In summary, the most significant transformation between 1915 and 1945, the end of World War II, was the loss of the dōzoku organization’s function as an economic management unit, accompanied by its reconstitution as a dōzoku group centered primarily on grave maintenance and social gatherings. This shift marks a transition from a dōzoku as an “organization” to a dōzoku as a “group.”From the postwar period through 1989, the principal development was the reorganization of grave management around the honke (the main household of the lineage), which also became the main agency for the management of the dōzoku group. The most notable changes from 1989 to 2025 include the admission of residents from outside the district who lack family graves, and the inclusion of members with different surnames.

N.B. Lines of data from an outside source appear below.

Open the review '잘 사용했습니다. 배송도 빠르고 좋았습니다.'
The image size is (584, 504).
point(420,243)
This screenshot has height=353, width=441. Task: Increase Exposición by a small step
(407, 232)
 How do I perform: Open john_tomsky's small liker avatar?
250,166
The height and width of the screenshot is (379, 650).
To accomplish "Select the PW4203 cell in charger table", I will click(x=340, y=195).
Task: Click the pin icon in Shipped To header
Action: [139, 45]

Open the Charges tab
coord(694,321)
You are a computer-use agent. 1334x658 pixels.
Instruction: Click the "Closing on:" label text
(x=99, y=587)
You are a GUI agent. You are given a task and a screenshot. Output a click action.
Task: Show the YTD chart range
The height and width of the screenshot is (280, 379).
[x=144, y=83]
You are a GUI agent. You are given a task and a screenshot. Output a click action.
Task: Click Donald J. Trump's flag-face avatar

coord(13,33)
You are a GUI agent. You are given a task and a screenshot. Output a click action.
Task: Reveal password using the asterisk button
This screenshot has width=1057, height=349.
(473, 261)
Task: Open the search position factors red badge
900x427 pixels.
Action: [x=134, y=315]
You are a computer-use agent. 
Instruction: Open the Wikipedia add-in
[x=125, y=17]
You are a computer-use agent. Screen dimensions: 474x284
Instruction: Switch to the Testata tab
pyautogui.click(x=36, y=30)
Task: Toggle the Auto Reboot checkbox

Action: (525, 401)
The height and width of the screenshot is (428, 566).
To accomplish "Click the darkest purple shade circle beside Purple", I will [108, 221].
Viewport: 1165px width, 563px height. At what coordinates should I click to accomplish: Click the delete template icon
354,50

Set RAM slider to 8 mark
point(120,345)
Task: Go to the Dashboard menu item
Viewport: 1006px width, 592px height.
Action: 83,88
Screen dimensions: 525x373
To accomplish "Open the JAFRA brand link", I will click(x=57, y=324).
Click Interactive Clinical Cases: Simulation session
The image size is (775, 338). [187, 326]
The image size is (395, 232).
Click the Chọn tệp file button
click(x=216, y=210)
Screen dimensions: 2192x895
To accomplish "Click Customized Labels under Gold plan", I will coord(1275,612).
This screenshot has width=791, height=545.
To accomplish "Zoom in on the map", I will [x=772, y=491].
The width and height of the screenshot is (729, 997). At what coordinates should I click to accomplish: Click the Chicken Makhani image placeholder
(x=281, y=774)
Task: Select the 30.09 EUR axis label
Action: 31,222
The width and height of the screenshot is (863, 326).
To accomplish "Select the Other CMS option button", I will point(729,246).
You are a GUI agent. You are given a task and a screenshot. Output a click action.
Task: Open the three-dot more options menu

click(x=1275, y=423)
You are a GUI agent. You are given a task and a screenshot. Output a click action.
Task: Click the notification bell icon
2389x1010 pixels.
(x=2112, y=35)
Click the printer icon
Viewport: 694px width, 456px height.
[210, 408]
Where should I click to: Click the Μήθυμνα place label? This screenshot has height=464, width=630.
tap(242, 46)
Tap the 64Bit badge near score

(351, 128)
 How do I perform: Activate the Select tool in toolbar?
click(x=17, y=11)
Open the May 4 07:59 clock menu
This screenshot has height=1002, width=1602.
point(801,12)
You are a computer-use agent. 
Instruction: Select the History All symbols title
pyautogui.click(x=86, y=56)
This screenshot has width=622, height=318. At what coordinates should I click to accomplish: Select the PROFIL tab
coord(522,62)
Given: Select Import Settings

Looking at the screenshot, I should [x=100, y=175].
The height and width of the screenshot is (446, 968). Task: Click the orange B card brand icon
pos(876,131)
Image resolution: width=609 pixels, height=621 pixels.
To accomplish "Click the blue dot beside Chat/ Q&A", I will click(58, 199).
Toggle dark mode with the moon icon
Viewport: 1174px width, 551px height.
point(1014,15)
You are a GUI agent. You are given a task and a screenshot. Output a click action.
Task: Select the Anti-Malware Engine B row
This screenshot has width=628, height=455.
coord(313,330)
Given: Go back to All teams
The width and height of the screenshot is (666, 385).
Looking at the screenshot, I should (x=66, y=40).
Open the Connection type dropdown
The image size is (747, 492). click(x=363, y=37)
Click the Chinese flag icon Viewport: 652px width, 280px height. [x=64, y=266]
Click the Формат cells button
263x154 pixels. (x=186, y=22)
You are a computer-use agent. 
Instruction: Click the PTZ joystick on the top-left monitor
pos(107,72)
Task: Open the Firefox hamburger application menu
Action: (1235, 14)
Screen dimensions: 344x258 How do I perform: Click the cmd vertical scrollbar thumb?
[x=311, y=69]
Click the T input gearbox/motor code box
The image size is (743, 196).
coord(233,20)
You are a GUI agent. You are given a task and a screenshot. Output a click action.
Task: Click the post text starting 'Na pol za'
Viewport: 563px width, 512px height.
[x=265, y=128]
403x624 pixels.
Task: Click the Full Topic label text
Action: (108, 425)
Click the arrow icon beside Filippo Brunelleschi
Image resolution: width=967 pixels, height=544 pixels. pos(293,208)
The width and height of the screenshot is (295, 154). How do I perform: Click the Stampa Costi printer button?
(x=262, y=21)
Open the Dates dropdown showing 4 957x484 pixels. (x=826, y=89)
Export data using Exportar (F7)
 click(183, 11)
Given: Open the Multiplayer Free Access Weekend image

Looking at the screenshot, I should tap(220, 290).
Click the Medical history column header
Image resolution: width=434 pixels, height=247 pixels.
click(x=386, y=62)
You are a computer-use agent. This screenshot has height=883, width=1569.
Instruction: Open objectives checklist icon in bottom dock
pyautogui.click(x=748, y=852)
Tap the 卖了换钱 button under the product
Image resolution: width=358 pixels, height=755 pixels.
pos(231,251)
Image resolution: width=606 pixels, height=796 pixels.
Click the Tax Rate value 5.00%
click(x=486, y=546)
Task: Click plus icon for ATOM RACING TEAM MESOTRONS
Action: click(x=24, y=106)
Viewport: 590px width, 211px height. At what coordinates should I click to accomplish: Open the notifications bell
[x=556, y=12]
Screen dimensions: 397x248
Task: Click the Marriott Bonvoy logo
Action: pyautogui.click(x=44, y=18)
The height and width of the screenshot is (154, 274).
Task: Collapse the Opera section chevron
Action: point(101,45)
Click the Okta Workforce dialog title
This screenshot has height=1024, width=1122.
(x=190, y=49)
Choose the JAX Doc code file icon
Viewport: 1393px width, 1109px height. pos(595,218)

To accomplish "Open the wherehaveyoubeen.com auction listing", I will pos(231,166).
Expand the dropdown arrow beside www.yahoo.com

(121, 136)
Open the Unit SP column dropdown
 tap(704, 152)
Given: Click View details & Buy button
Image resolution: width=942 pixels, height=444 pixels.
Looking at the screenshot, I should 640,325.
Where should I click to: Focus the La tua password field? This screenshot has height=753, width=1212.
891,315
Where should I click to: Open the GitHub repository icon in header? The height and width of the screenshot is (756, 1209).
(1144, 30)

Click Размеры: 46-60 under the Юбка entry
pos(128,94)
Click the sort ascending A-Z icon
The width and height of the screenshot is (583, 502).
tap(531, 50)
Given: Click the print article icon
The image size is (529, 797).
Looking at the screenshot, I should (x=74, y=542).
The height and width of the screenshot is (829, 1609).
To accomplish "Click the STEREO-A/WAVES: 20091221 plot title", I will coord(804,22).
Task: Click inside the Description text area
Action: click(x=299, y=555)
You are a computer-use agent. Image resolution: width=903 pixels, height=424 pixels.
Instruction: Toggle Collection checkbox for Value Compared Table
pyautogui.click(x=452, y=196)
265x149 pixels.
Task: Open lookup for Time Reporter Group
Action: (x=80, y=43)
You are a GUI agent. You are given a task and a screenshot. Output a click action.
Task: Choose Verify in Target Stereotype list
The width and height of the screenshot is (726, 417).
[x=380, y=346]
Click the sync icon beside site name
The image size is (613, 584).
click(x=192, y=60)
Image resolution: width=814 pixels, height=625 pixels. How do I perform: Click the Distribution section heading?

From the modern period to the present, the ie has transformed the modern family, more specifically, from co-residential household units to separate-residence arrangements, and further into networks of cooperation among close kin belonging to non-co-resident households. Some families of the dōzoku group have further fragmented into individuals whose social relations are constituted through networks of non-co-resident close kin. The dōzoku group has transformed into a social formation sustained by cooperative relations based on close kinship networks, such as parent–child and sibling ties, as well as broader kinship networks including cousins.